When you use the default network to experience the world, information is filtered and interpreted through it. That’s why the spring evening is not just a spring evening — it reminds you of past memories and future plans.

Along with the default network, Farb and his team found we can also experience the world through direct experience. When you use the “direct experience network” the insula and the anterior cingulate cortex are activated. When you are using this network, you are not thinking about the past or the future, yourself or other people — instead you are experiencing sensations in real time. So instead of thinking about holidays or dinner, you are simply feeling the warmth of the sun on your skin, listening to the seagulls crying, and smelling the sea breeze.

The default and the direct experience networks are inversely correlated. If you have lunch at your desk you’ve probably answered your emails or finalised a project while eating only to realise that you finished your sandwich without really tasting it. If however, you had concentrated on your food — the freshness of the bread, the tang of the tomato — you would have stopped worrying about your work for a few minutes and given yourself some much needed breathing space.

Using the direct experience network allows you to experience the here and now. You experience the world as it is happening, allowing you to have a better understanding of it and gives you more flexibility in how you respond.

Let’s go back to our dockside scenario. You are walking up to the restaurant and wondering if you’ll get cod or haddock for yourself. You cross the road without looking and a car narrowly avoids you. The driver honks and shouts at you. Your reverie has been interrupted and now you’re angry, both with the driver and yourself. You shout back and stomp on towards the restaurant.

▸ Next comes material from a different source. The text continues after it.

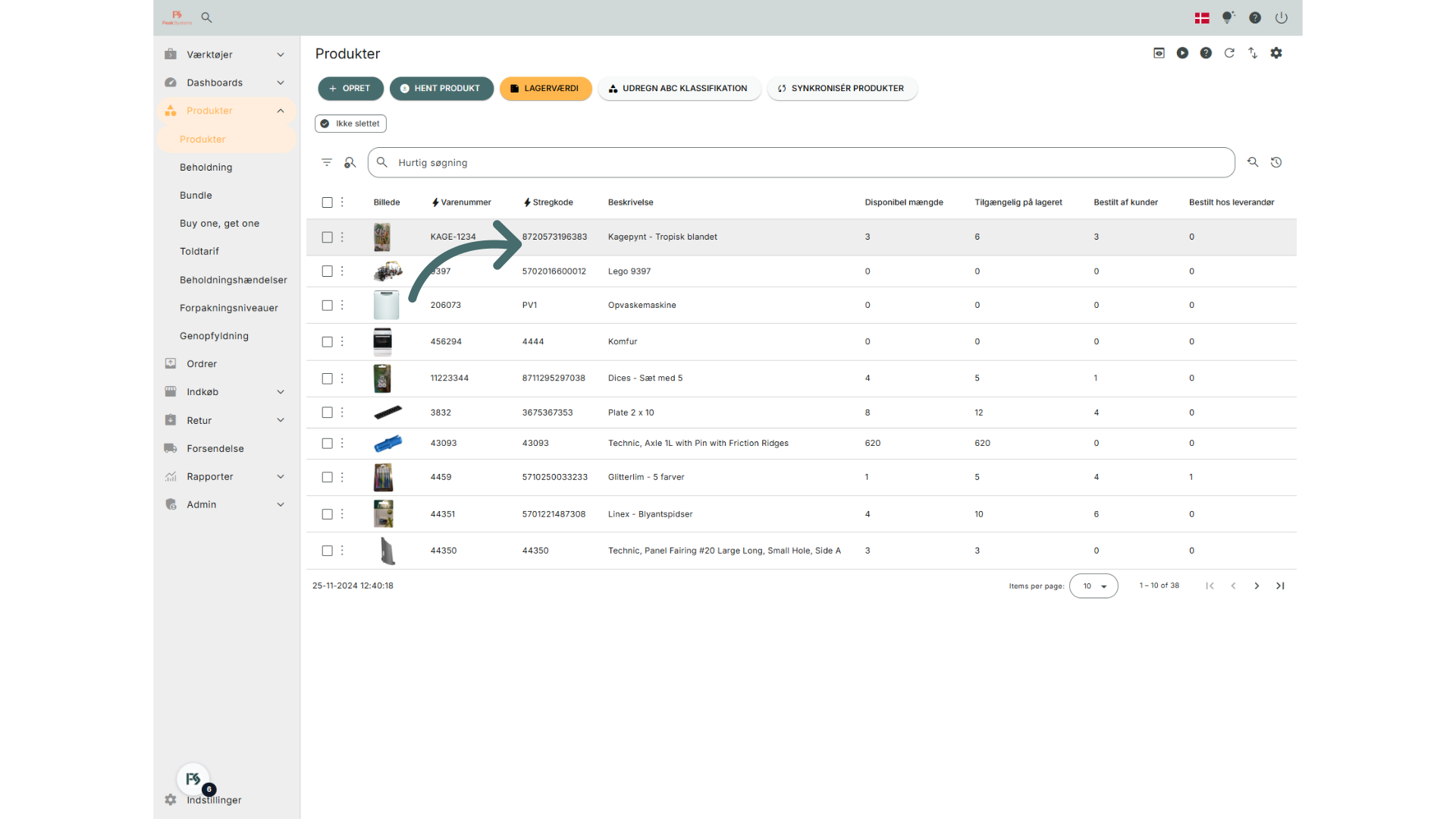Click the play video icon in header
1456x819 pixels.
coord(1182,53)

Now imagine you’d been using your direct experience network. You are looking at the cars, and listening to the sounds they make as they pass by you. Of course, under these circumstances you are very unlikely to walk out into traffic. But let’s say the person standing next to you does. Because you are experiencing all the sensations around you, instead of being wrapped up in your thoughts, you have more ways you can respond. You could grab the person and pull them back or shout a warning. You might hold up a hand to tell the oncoming car to stop. You’re not inhibited by your habits and thoughts, which makes you better able to react to the situation at hand.

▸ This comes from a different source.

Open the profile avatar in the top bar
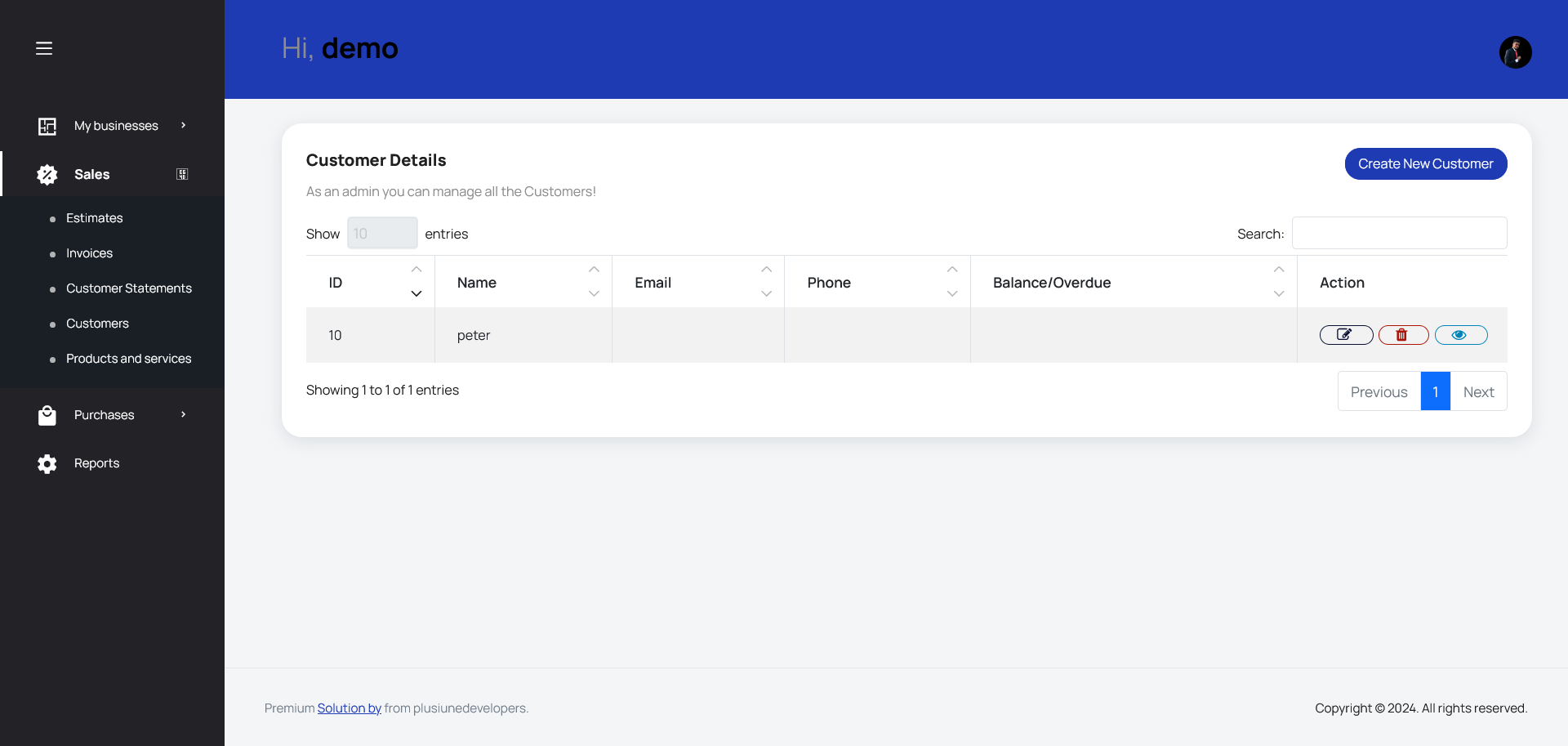point(1516,51)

We need both networks. You can’t live only in the moment without planning for what’s to come, but you can’t always live in the past or project yourself into the future either. Farb found that people who practice meditation and mindfulness are better able to distinguish between these two networks and can switch between them easily. Those who don’t meditate are more likely to automatically use the default network.

Being able to use the direct experience network will help you shut off the chatter and noise in your mind. Next time you are lying in bed unable to sleep because you are worrying about work, bills or the children, try experiencing the world around you instead — the warmth of the blankets, the steady rise and fall of your breath — and let these lull you to sleep. This is pretty tricky without practice — and your mind will soon revert to your worries. But by becoming more mindful it gets easier to do. This is one of the most important aspects of mindfulness — learning to engage different parts of the brain when it is most suitable to do so. And that doesn’t require any kind of religious faith at all.